Recentemente il gigante asiatico aveva imposto agli agenzie di commercio di stare alla larga dalle monete digitali non centralizzate, già questo era bastato a far soffrire il settore, tuttavia la posizione illustrata dal Vice Premier Liu He ha letteralmente terrorizzato coloro che credono nel futuro delle criptovalute: stando all’uomo, l’establishment starebbe di pianificando di rendere illegale anche il “mining”, ovvero la produzione di blocchi del Bitcoin.

A quel punto, i detentori di portafogli elettronici non potrebbero commerciare direttamente con le criptomonete, ma non sarebbero neppure più in grado di imbastire aziende atte a sostenere il network. Una situazione problematica, se si considera che i bassi costi della Cina hanno lungamente offerto ai “miners” un territorio fertile su cui consolidare la propria impresa.
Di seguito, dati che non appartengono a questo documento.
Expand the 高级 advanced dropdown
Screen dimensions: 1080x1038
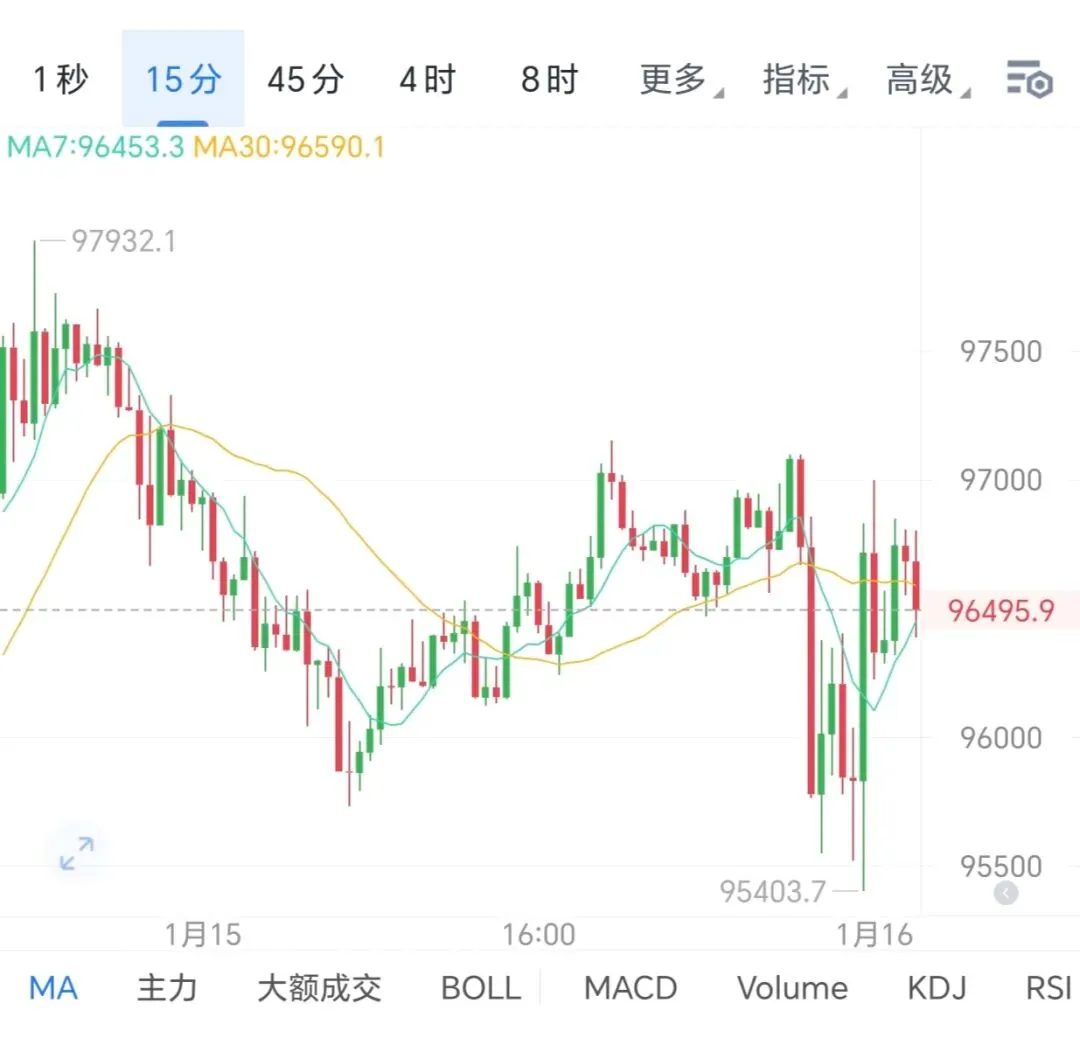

Difficile, ora come ora, stabilire se una simile dichiarazione sia dettata da un vento sensazionalista del momento o se dietro vi siano azioni concrete pronte a mettersi in moto, tuttavia i sostenitori del criptomercato incrociano le dita e si augurano che il politico si sia destreggiato in un semplice bluff politicamente motivato.

Allo stesso tempo è innegabile che molti, moltissimi Paesi stiano dimostrando di non essere pronti a tollerare un sistema finanziario parallelo, vuoi che sia per una questione di mercato nero, di depauperazione del potere o del timore di un qualche crack economico.